Discredited accusation repeated after 14 years

AT GROUND LEVEL - Satur C. Ocampo - The Philippine Star

Last week I wrote about President Duterte’s principal adviser on intelligence owning up before Congress that he had shared posts on social media from four spurious Facebook pages, without verifying the source and veracity of the information.

That admission, I stressed, put into question the credibility of intelligence input in government national policy-making. Recently Facebook had taken down the four FB pages, along with others linked to the military and police, due to their “coordinated inauthentic behavior” which violate its community standards. Per Facebook, such behavior includes misrepresenting oneself, using fake accounts and artificially boosting the popularity of the post’s content.

In a statement last Sunday, Alex Paul Monteagudo, director general of the National Intelligence Coordinating Agency or NICA, explained why he shared the posts: “It is because I find the posts inspiring, entertaining or informative.” He described the posts as “artistic expressions of our people similar to the sentiments of former rebels, indigenous people, victims and parents who have finally gained the courage to stand up and reveal the truth about members of the Communist Party of the Philippines who are now in Congress.”

Without providing proof, Monteagudo claimed that the six party-list representatives belonging to the Makabayan bloc in the House of Representatives “are members of the (CPP-NPA) which has been declared as a terrorist group by the Philippine government…”

Because the Makabayan bloc raised pointed questions during the plenary deliberations on the proposed budgets of the NICA, the Presidential Communications Operations Office and the National Security Council, he claimed that they were undermining the National Task Force to End the Local Communist Armed Conflict (NTF-ELCAC), which President Duterte created in December 2018 with himself as chairman.

Not at all surprising, Monteagudo quickly got backing from one of the NTF-ELCAC spokesmen, Lt. Gen. Antonio Parlade Jr., currently AFP Southern Luzon Command chief. The latter, self-servingly, praised him as “the most credible person to declare what… a lot of us have been saying all along: that the Makabayan representatives are high-ranking members of the CPP-NPA-NDF.”

Gauging by how the NICA chief justified his parlaying fake news on social media – and proudly saying that he shared these with NICA personnel and field operatives – can anyone be faulted for raising a quizzical eyebrow over the credibility of the man and the agency he heads?

Going beyond Monteagudo’s unvalidated claim, Parlade made a more spurious accusation against the Makabayan bloc: “As CPP-NPA members,” he said, “they are responsible for everything that the terrorist NPAs have done…” And like the NICA chief, he didn’t care to provide evidence to such ridiculous accusation.

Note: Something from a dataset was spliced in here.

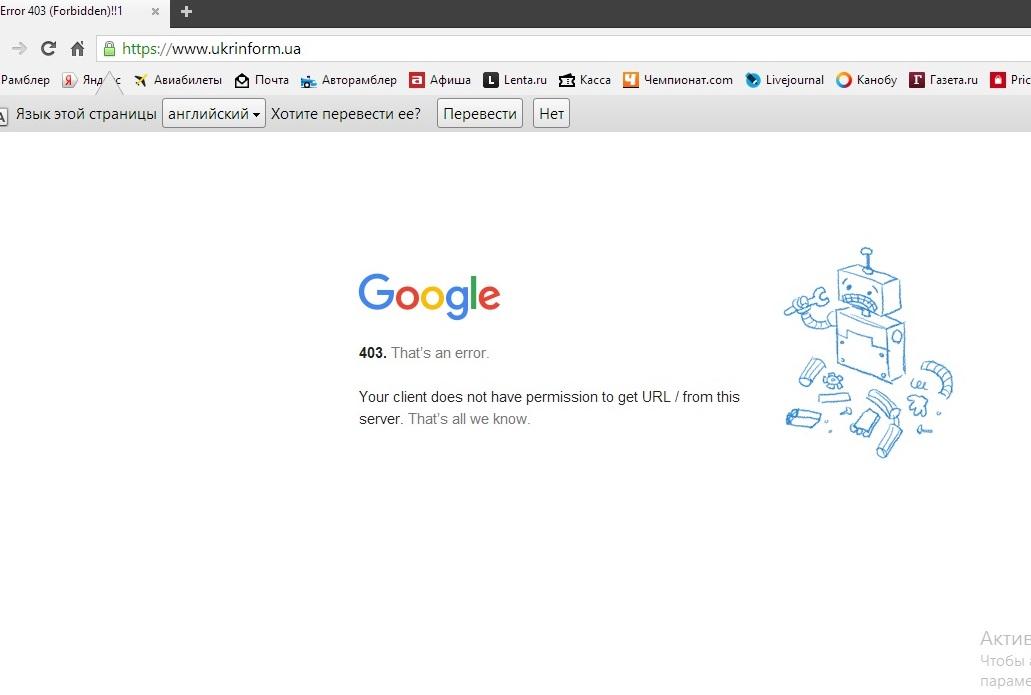This screenshot has height=695, width=1031.
Task: Open the Афиша bookmark
Action: click(440, 80)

Parlade’s accusation is nothing new. He merely repeated, verbatim, the malicious accusation by the Gloria Arroyo government in 2006 against the six progressive party-list representatives of Bayan Muna, Anakpawis and Gabriela in the House. I was one of them, then on my second three-year term representing Bayan Muna.

Yes, 14 years ago. Arroyo’s administrative-order creation, the Inter-Agency Legal Action Group (IALAG), accused the six of us of being “high-ranking members of the CPP-NPA responsible for all the violence and atrocities” allegedly committed by the NPA since its founding in 1969. IALAG filed a formal charge of rebellion in court against us, whom the media dubbed as the “Batasan 6.” While awaiting a ruling from the Supreme Court on our petition for certiorari and prohibition (to junk the false charge), we had to stay in our Batasang Pambansa offices for 71 days under the House’s protection to avoid getting arrested. We attended regular legislative sessions and held almost daily press briefings.

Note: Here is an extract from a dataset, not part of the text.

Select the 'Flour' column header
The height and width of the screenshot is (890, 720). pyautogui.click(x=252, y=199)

The Supreme Court easily found the charge bereft of merit. It directed the lower court to dismiss the case, as it warned the justice secretary and state prosecutors against allowing themselves to be used by higher authorities for political purposes. Consequently, Arroyo abolished the IALAG.

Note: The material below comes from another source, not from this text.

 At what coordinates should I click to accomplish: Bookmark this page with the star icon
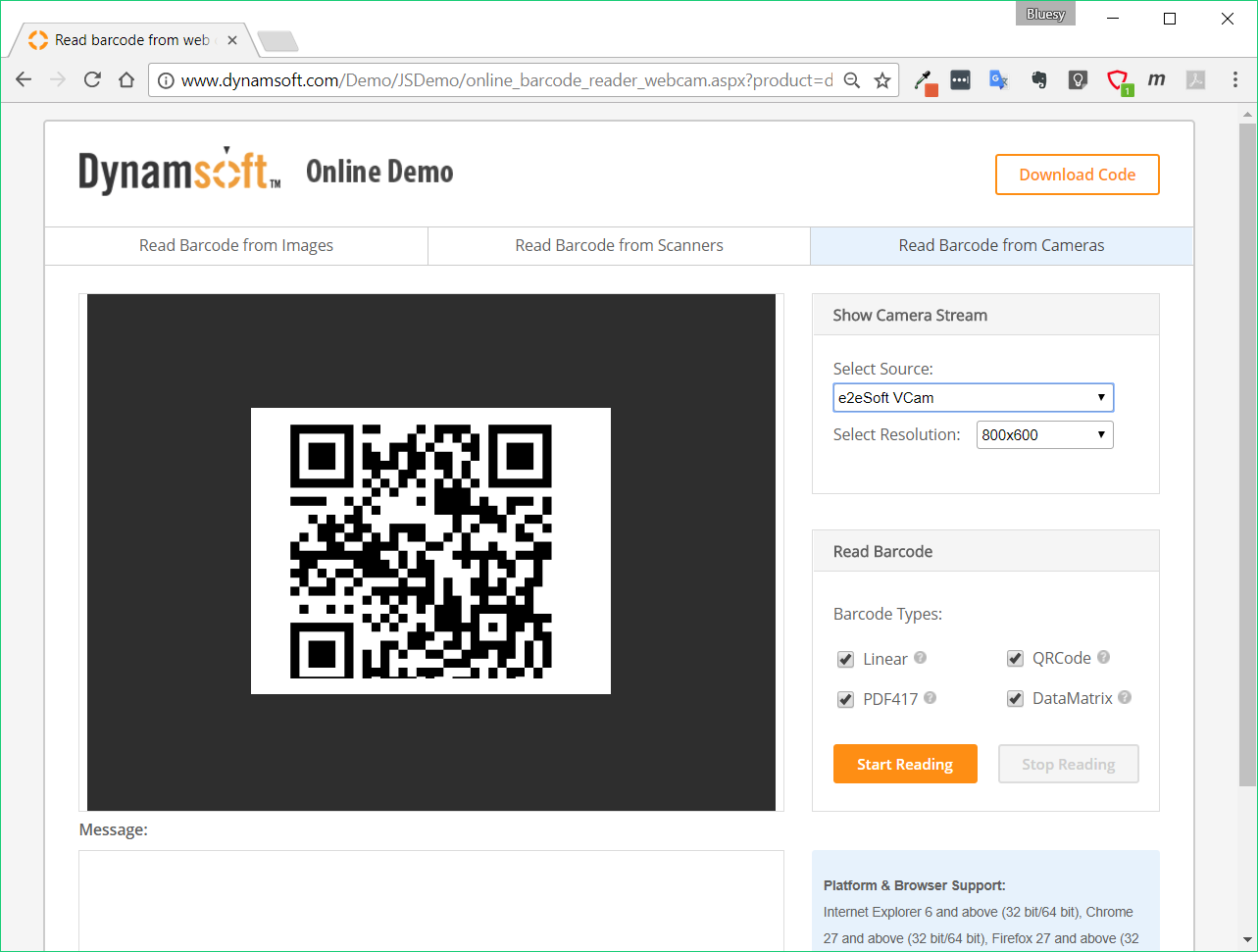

Now, does Duterte’s NTF-ELCAC plan to file a similar spurious charge against the Makabayan bloc?

Parlade’s statement, as reported by the government-run Philppine News Agency, indicated he had in mind to charge the group using the Anti-Terrorism Act of 2020 (RA 11479), certified as urgent and signed into law by Duterte and which took effect on July 18. He made the foolhardy claim that the Makabayan legislators, by their speeches, writings and banners, “attempt to incite or commit acts of terror” in violation of ATA’s Section 9. He also absurdly claimed that “they know they are guilty of Section 10 – recruitment to a terrorist organization.”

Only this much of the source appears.